- Born: 13 January 1945 London, England, UK
- Occupation: Writer
- Writing career
- Period: 1970–
- Genre: Fantasy

= Joy Chant =

British fantasy writer

Joy Chant (born 13 January 1945) is a British fantasy writer. She is best known for the three House of Kendreth novels, published 1970 to 1983. Her legal name is Eileen Joyce Rutter.

==Biography==
Eileen Joyce Chant (nickname, "Joy") was born in London. She began writing in her early teens, and began publishing fiction while working as a Schools Librarian in London. She attended college in Wales, where her father had been stationed during World War II. Later, she lived with her husband and children in Leigh-on-Sea, Essex.

==Works==
Chant's first novel was Red Moon and Black Mountain, a parallel world fiction. According to the author, it was based on elaborate fantasy legends and imaginary games she began enacting and writing as a young child. After learning to read at two and a half, she mostly read folklore and mythology, not knowing of adult fantasy until she was twenty. As for Vandarei:

... it began as a playworld, the sort that a lot of children have, and I was of course the Queen, the character about whom I created the adventures. But I had the disposition of a pedant. I didn't really want to pretend: I wanted to know, to be sure, to get it right. So even in its childish form this playworld tended to become concise, factual. As I grew older, horses became a passion and the playworld developed into "Equitania"—the horse motif strengthening. During this time the history of the country itself assumed an importance and I began to actually write. At fifteen, however, the last links with "Equitania" wavered and the name "Vandarei" appeared. The Queen was abandoned and ceased to be an avatar of myself, becoming a character whom I manipulated, but with whom I no longer especially identified.

Red Moon and Black Mountain was published in the U.K. by George Allen & Unwin in 1970, and in the U.S. by Ballantine Books in 1971 as part of its celebrated Ballantine Adult Fantasy series, with a cover illustration by Bob Pepper. The House of Kendreth series comprises Red Moon and two related books, The Grey Mane of Morning (1977) and When Voiha Wakes (1983), as well as a short story, "The Coming of the Starborn" (1983).

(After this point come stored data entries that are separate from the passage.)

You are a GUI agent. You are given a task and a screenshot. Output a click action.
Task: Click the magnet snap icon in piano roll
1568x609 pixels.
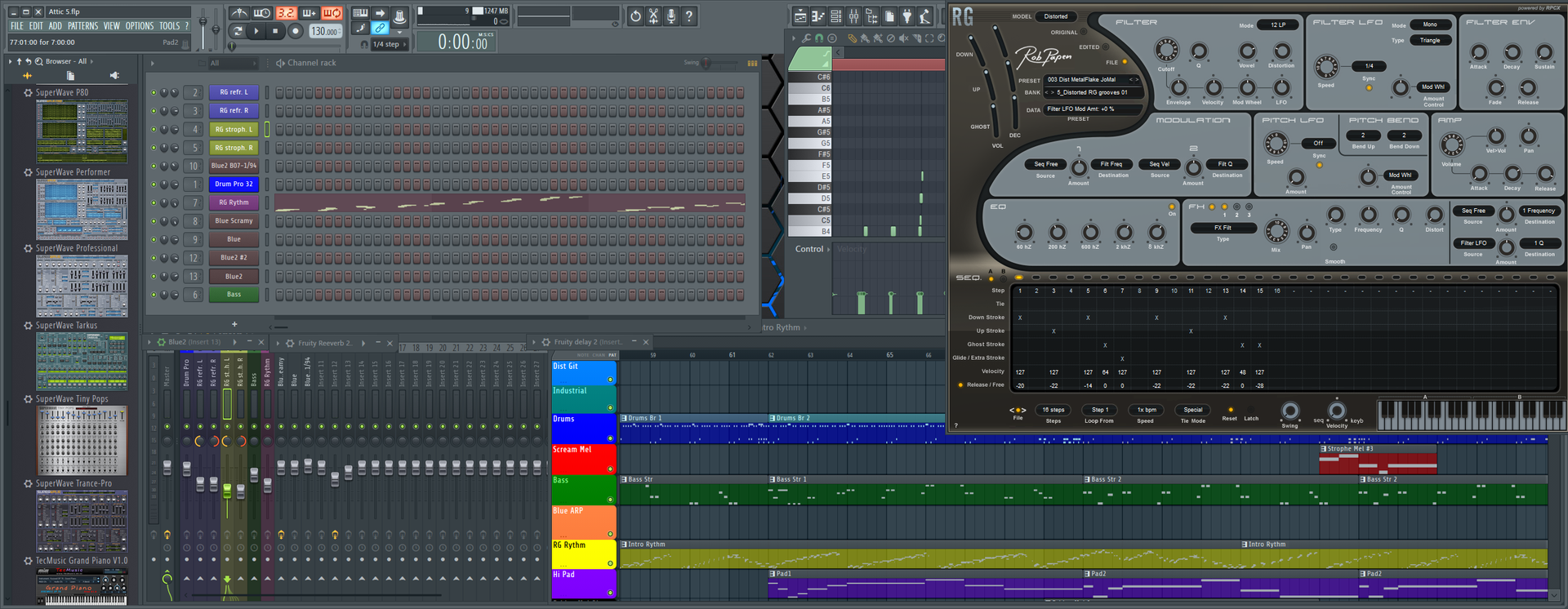pos(819,38)
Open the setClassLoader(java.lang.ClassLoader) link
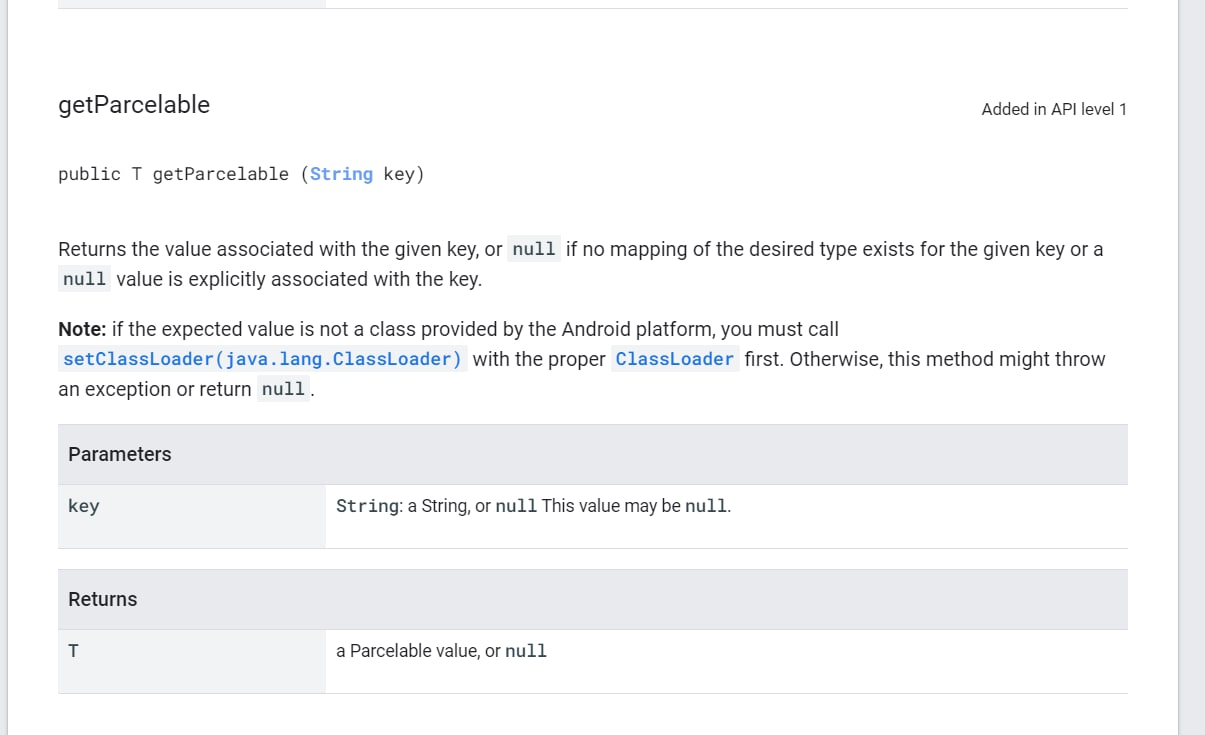This screenshot has width=1205, height=735. coord(262,359)
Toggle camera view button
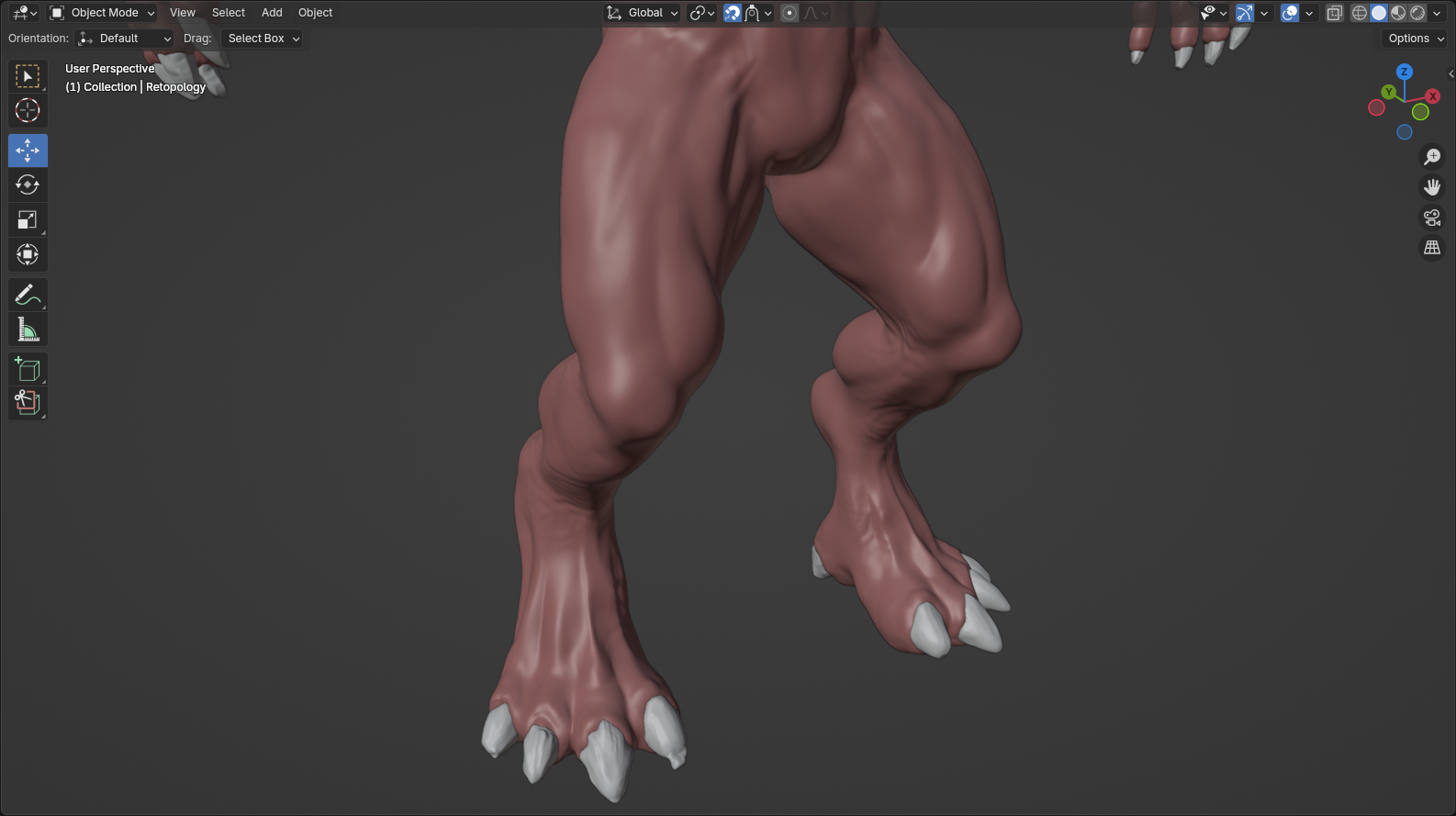Screen dimensions: 1456x816 pyautogui.click(x=1431, y=218)
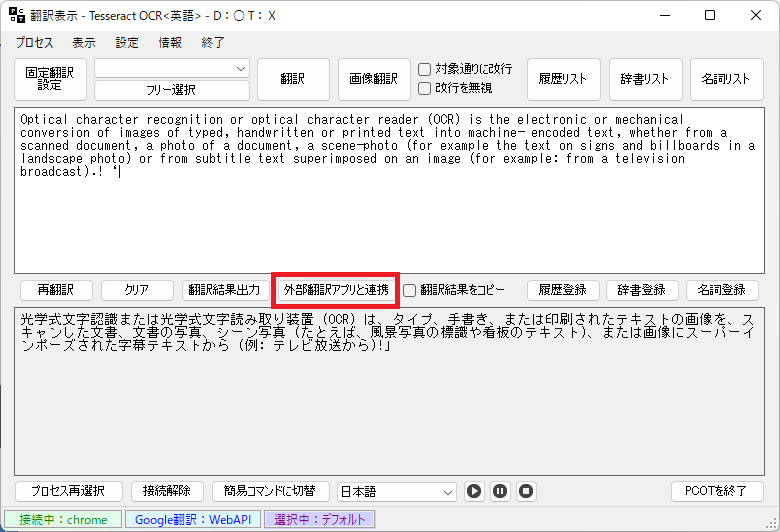Click the PCOT app icon in title bar
The width and height of the screenshot is (780, 532).
click(x=17, y=15)
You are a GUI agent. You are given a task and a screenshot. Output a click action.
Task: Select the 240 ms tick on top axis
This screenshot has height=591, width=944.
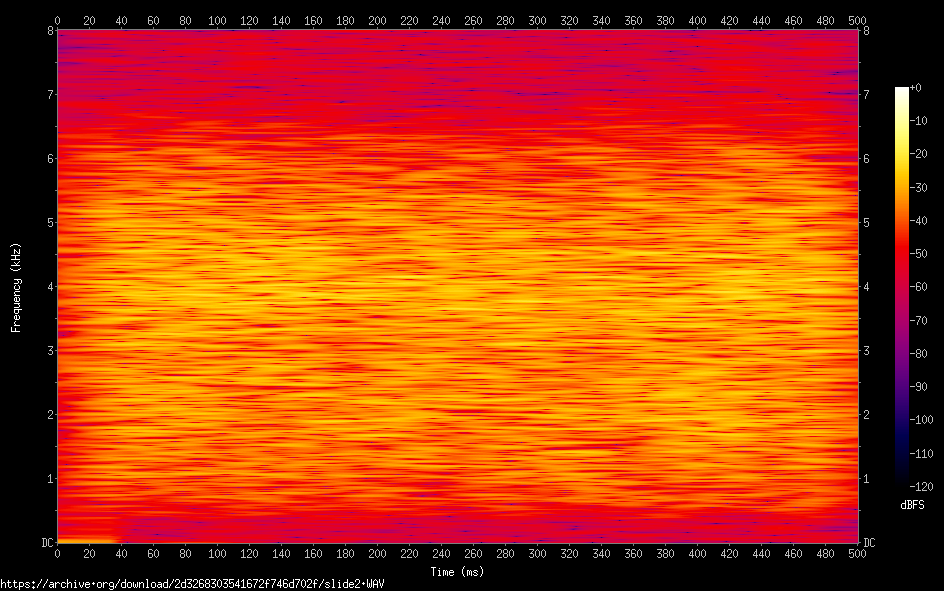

Chant's other major work is The High Kings (1983), illustrated by George Sharp, designed by David Larkin and edited by Ian and Betty Ballantine. It is a reference work on the King Arthur legends and the Matter of Britain, incorporating retellings of the legends. She has also written numerous articles on fantasy fiction.

==Selected publications==
===Fantasy novels===
- House of Kendreth series
- Red Moon and Black Mountain (1970)
- The Grey Mane of Morning (1977)
- When Voiha Wakes (1983)

===Nonfiction===
- Fantasy and Allegory in Literature for Young Readers (1971)
- The High Kings (1983, George Allen & Unwin), with Ian and Betty Ballantine, George Sharp, and David Larkin in collaboration; revised edition 1989, Allen & Unwin

===Short stories===
- "The Coming of the Starborn", Lands of Never, ed. Maxim Jakubowski (Allen & Unwin, 1983), ISBN 0-04-823239-4
- "Die Mauern von Kophitel (The Walls of Kophitel)" (1983) – published only in German as translated by Mechtild Sandberg

==Awards==
Red Moon and Black Mountain won the Mythopoeic Fantasy Award in 1972; The Grey Mane of Morning was a runner up for the same award in 1981, with tenth place in the Locus Poll Award the same year; When Voiha Wakes won the Mythopoeic Fantasy Award in 1984. The High Kings, which took second place in the Locus Poll Award, won the 1984 World Fantasy Special Award for Professional Work. It was also a nominee of the Hugo Award for Best Non-Fiction Book.